Mutations in ribosomal protein L3 are associated with oxazolidinone resistance in staphylococci of clinical origin

Abstract

Following recent reports of ribosomal protein L3 mutations in laboratory-derived linezolid-resistant (LZD(r)) Staphylococcus aureus, we investigated whether similar mutations were present in LZD(r) staphylococci of clinical origin. Sequence analysis of a variety of LZD(r) isolates revealed two L3 mutations, DeltaSer145 (S. aureus NRS127) and Ala157Arg (Staphylococcus epidermidis 1653059), both occurring proximal to the oxazolidinone binding site in the peptidyl transferase center. The oxazolidinone torezolid maintained a >or=8-fold potency advantage over linezolid for both strains.

FIG. 1.

Structural analysis of ribosomal mutations in clinical LZD^r strains. Mutations of ribosomal protein L3 (ΔSer145 and Ala157Arg) and 23S rRNA (G2447U) are shown in red. A PTC-bound LZD molecule is shown in salmon. 23S rRNA bases A2503 (site of methylation by Cfr), 2504 to 2506 (key residues lining the oxazolidinone binding site in the PTC), and ribosomal protein L4 are shown for reference. Images were generated with PyMOL (6), using the coordinates of the D. radiodurans LZD-bound 50S subunit (31).

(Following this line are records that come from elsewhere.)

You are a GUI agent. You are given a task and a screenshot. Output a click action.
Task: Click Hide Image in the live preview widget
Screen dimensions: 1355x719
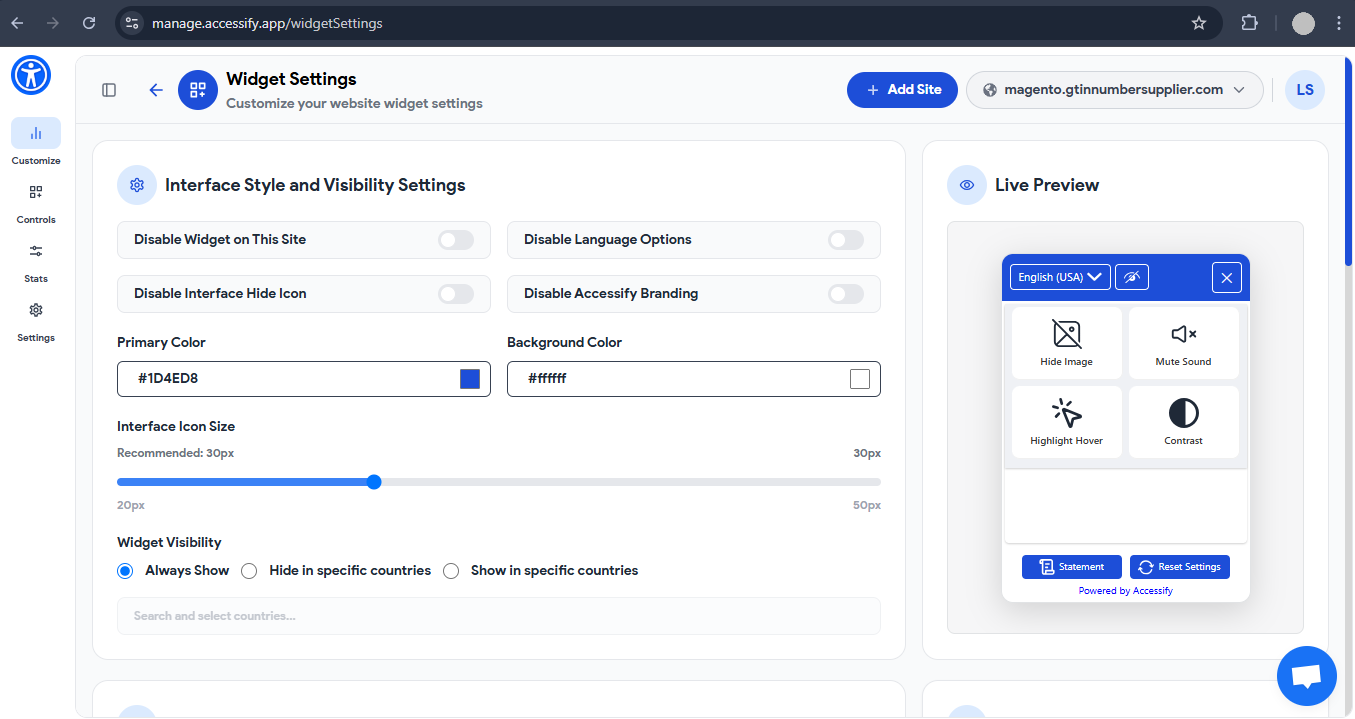point(1066,342)
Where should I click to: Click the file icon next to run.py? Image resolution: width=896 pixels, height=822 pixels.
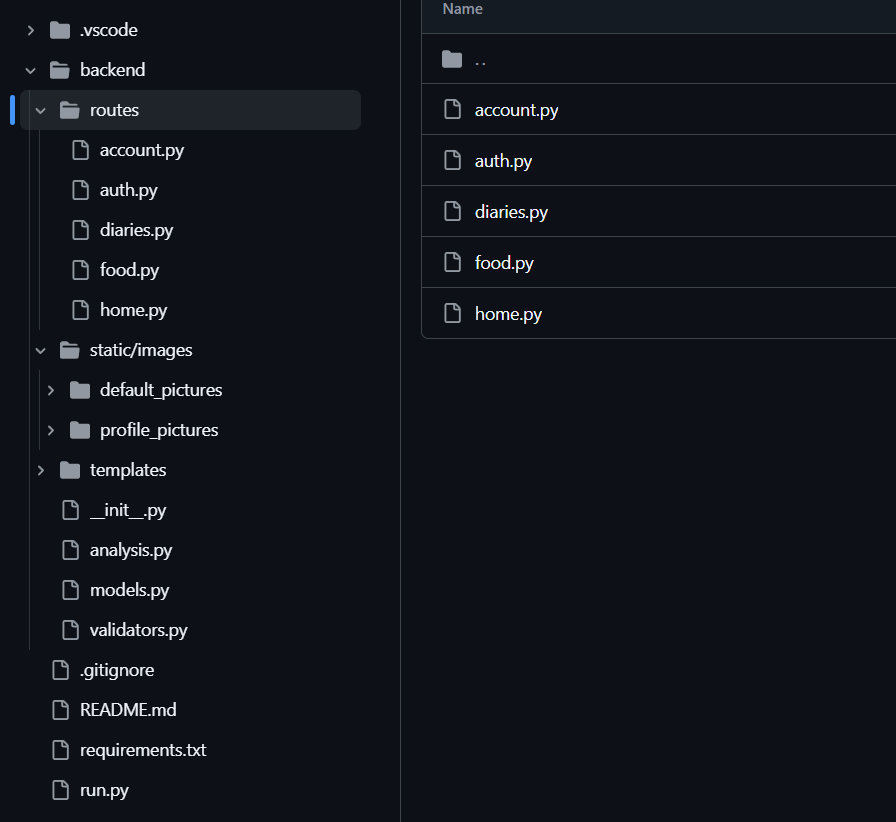(x=59, y=789)
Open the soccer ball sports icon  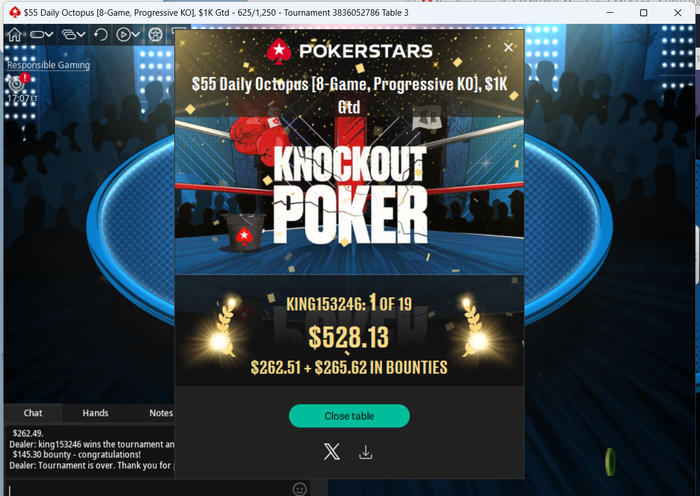point(155,34)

In the D. radiodurans L3 protein, residue 157 (staphylococcal numbering) is an arginine that interacts with the sugar-phosphate backbone between G2505 and U2506. Although the identity of this residue varies across species, it maintains a similar orientation with respect to G2505/U2506 in the disparate orthologs for which crystal structures exist (D. radiodurans, Haloarcula marismortui, and E. coli).